Estratto del documento>
____________________
Palazzo Donà, che ora è sede di un albergo di lusso, sarebbe stato venduto a marzo da parte di Grandeur Oxley, società costituita da Ching per l’operazione, a Blue Sgr di Milano, specializzata nella strutturazione e nell’amministrazione di fondi comuni d’investimento immobiliare e di crediti. Non è da confondere con il quasi omonimo Palazzo Donà delle Rose, abitato dall’omonima famiglia veneziana e sede di iniziative culturali. Palazzo Papadopoli, invece, è ancora sul mercato. Posto in vendita dal Comune nel 2017, era stato acquistato nel 2019 dalla società Fortune Oxley di Ching per 10,8 milioni: e secondo la Procura su esso sarebbe stata pagata all’allora assessore comunale al Patrimonio Renato Boraso una presunta tangente da 70.000 euro.
____________________
Da svolgere>
a. Secondo l'estratto sui due palazzi, a quale società sarebbe stato venduto Palazzo Donà a marzo?
b. Trascrivi dall'estratto sui due palazzi il passo compreso tra "Palazzo Donà, che" e "da 70.000 euro.", estremi inclusi.

Dati forniti>
____________________
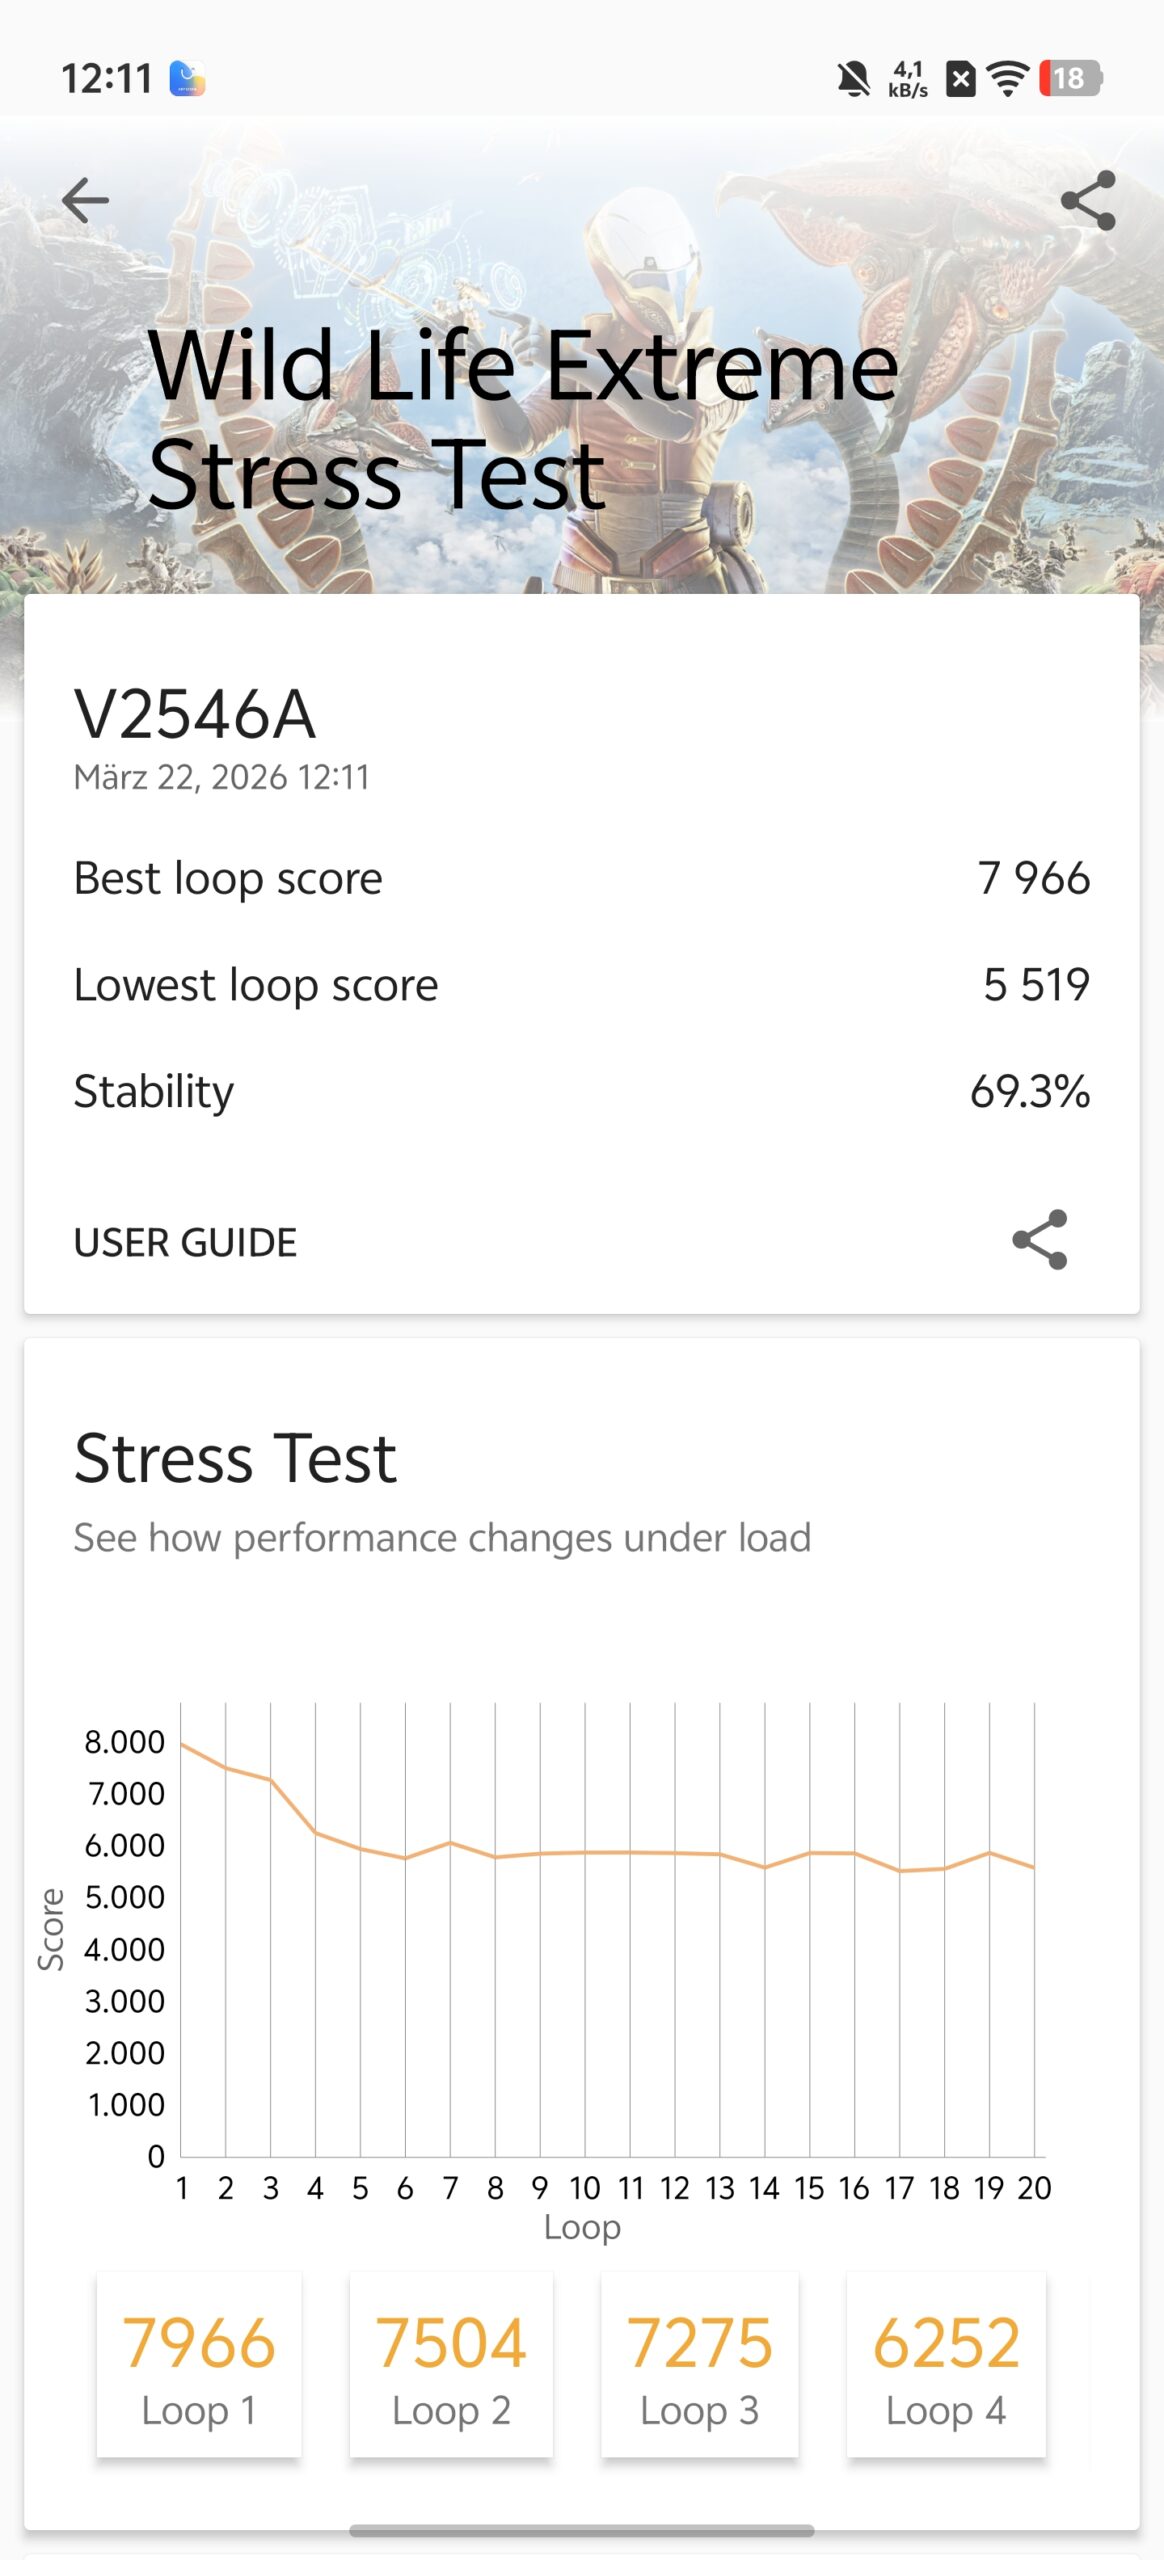1164x2560 pixels.
Task: Tap the share icon beside USER GUIDE
Action: tap(1040, 1240)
____________________
Soluzioni degli esercizi>
a. Palazzo Donà sarebbe stato venduto a Blue Sgr di Milano.

b.
Palazzo Donà, che ora è sede di un albergo di lusso, sarebbe stato venduto a marzo da parte di Grandeur Oxley, società costituita da Ching per l’operazione, a Blue Sgr di Milano, specializzata nella strutturazione e nell’amministrazione di fondi comuni d’investimento immobiliare e di crediti. Non è da confondere con il quasi omonimo Palazzo Donà delle Rose, abitato dall’omonima famiglia veneziana e sede di iniziative culturali. Palazzo Papadopoli, invece, è ancora sul mercato. Posto in vendita dal Comune nel 2017, era stato acquistato nel 2019 dalla società Fortune Oxley di Ching per 10,8 milioni: e secondo la Procura su esso sarebbe stata pagata all’allora assessore comunale al Patrimonio Renato Boraso una presunta tangente da 70.000 euro.